The technology world is rife with peculiar phrases. Not so long ago, a colleague asked me, “Do we really know what the longest pole in the tent is?” At first, I didn’t know what he meant. But then I worked it out: the longest pole is the one that goes up first, and holds the tent up. It gives it height and structure. So, it’s the most important element at the heart of the tent. When the phrase is attached to a transformation program, you know it’s mission critical.
I wondered where the phrase came from: a zealous scout-leader maybe, or happy campers in Dorset somewhere. If you Google it, you get a story about George W. Bush! No, really. It seems that he used it back in 2006. Suddenly, a lot of people around him did too. The New York Times did a whole article about what it meant, and where it came from. Then it faded back into obscurity.
Anyway, the point is that it’s a useful image when you’re thinking about what’s critical to digital transformation: the technology or the people. I’d been working on a big project to digitally transform Fujitsu’s HR function across 37 different countries. We implemented Oracle Cloud HCM platform as the technological cornerstone of a radical project. Those 37 countries had to each go on a unique journey.
We set out to make tasks easier and more transparent, and give power back to our managers. It was a way of freeing HR specialists to focus more on people and the strategy of our people, while also focusing on delivering higher value to the business.

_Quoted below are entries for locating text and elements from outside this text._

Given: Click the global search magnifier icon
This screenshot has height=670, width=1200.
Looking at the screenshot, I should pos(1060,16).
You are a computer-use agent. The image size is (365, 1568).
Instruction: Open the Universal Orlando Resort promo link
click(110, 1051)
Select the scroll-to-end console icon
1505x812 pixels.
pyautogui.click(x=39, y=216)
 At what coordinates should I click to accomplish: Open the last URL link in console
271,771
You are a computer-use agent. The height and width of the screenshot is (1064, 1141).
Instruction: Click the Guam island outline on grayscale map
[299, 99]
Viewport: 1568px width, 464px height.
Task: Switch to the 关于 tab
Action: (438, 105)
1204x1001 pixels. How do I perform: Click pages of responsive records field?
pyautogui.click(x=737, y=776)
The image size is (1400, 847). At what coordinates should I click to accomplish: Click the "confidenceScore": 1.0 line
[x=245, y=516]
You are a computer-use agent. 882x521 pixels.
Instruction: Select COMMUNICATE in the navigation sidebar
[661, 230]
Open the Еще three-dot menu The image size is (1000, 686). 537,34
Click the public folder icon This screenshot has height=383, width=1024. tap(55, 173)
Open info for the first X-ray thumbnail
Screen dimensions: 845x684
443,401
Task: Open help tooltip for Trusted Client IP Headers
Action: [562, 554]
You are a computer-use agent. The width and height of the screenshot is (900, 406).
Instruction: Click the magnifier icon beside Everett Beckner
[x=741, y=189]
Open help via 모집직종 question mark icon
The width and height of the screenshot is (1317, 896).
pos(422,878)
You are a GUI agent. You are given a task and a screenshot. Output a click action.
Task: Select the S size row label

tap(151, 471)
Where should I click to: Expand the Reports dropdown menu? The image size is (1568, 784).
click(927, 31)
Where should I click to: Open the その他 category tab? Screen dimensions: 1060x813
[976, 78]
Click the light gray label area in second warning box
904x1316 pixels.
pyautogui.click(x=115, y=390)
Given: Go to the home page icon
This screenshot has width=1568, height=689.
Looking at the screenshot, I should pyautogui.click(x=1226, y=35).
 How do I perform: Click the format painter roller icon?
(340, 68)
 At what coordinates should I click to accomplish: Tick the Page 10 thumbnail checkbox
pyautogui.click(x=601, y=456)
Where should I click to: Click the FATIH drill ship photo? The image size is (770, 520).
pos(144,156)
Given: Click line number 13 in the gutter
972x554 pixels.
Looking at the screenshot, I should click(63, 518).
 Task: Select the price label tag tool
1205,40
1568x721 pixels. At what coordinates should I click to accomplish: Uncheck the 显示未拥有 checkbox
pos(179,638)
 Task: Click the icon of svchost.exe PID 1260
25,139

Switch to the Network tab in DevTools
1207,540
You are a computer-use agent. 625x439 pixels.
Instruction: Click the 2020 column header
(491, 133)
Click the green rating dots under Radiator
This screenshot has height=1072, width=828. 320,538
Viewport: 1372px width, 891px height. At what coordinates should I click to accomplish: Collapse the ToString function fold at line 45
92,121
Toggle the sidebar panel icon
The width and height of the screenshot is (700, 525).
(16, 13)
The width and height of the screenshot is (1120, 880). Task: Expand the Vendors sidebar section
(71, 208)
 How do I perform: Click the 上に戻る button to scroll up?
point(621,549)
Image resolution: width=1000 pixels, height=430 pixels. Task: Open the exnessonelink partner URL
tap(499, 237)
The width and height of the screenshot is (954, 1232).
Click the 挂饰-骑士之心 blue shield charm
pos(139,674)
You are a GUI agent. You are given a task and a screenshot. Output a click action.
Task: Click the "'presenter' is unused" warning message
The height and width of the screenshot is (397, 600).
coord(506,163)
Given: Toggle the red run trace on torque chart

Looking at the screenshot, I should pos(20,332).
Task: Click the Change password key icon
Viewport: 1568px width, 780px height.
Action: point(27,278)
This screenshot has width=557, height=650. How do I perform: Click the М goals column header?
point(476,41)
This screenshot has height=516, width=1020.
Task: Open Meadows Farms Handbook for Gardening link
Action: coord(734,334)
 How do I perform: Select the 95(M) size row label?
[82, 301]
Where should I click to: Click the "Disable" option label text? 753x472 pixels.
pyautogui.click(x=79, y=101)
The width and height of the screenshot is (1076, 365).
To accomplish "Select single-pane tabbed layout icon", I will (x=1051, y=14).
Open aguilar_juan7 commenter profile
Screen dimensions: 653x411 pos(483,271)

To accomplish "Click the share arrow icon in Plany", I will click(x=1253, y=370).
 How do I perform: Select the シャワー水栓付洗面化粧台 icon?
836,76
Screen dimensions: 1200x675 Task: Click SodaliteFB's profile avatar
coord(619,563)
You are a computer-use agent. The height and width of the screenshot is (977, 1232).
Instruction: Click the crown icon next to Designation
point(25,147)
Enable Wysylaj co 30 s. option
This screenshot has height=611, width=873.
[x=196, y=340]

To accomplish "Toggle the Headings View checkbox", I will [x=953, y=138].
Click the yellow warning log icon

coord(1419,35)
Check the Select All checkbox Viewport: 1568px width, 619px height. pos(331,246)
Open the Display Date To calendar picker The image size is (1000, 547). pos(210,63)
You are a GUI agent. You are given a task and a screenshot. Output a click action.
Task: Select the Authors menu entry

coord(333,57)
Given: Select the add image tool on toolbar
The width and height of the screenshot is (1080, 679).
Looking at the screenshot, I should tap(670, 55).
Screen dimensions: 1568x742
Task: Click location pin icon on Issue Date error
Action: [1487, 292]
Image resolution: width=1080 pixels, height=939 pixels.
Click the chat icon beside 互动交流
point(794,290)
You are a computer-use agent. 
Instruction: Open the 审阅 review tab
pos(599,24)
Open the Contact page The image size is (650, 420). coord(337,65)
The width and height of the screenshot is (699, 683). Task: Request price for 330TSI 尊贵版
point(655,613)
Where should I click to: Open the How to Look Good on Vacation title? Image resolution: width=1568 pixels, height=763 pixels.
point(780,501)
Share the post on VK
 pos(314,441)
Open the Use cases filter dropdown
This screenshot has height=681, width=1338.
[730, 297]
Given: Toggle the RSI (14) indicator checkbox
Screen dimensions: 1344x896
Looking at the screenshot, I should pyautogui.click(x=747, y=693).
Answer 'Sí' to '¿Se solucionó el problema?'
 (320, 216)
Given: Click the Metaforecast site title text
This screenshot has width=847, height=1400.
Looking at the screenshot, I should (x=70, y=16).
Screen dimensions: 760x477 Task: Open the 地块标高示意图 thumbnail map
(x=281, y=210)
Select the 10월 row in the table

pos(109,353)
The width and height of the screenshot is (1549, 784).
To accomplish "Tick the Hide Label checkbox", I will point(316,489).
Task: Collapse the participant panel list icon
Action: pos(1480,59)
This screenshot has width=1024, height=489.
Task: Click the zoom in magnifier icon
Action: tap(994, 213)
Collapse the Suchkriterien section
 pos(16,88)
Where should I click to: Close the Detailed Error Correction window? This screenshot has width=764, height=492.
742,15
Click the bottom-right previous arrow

We started with a very human vision. Previous blogs have detailed how we streamlined processes and achieved efficiencies, but I want to emphasize what the original vision was really about.
Here’s where that long pole comes in again (and I promise it’s the last time!) – the critical part was not the technology, it was our people. In fact, I could claim that the technology was the least important aspect. That’s not to demean its contribution – brilliant as ever – but it’s not the focus of the vision. And nor should it be. The technical rollout is just a stage on the journey. In fact, nowadays, moving from traditional implementations of an on-premise solution to a cloud one, takes much less time. But, the real focus should be the people who implement the vision, deliver its benefits and, in turn, benefit from it.
The critical path, then, extends beyond the technological rollout, and encompasses all the human aspects of the new HR function, especially our people managers and all employees. And the same should be true of any other project. For me, the same imperative applies to every other function of the enterprise. Start with the people and work backwards. How do you want to make life better for them? Then apply the best technologies to achieve improvements.
Delivering the technology is just part of the process. You need to plan for a much longer period to allow people to get used to it. Start a dialogue. Help them understand its benefits and enable access to training and support. It’s also vital to ensure that hearts and minds are won from the start, and that everyone buys into the vision of how the project benefits them as individuals as well as how it improves the business.
It’s people who support the enterprise. They’re the long pole – I couldn’t avoid using it again, sorry! Interestingly, the phrase is also used in the movie business. A tentpole movie is one that’s a huge hit and delivers revenue and profit for the studio. At Fujitsu, we work hard to make every project a success – and it’s our people who do it. We put them first.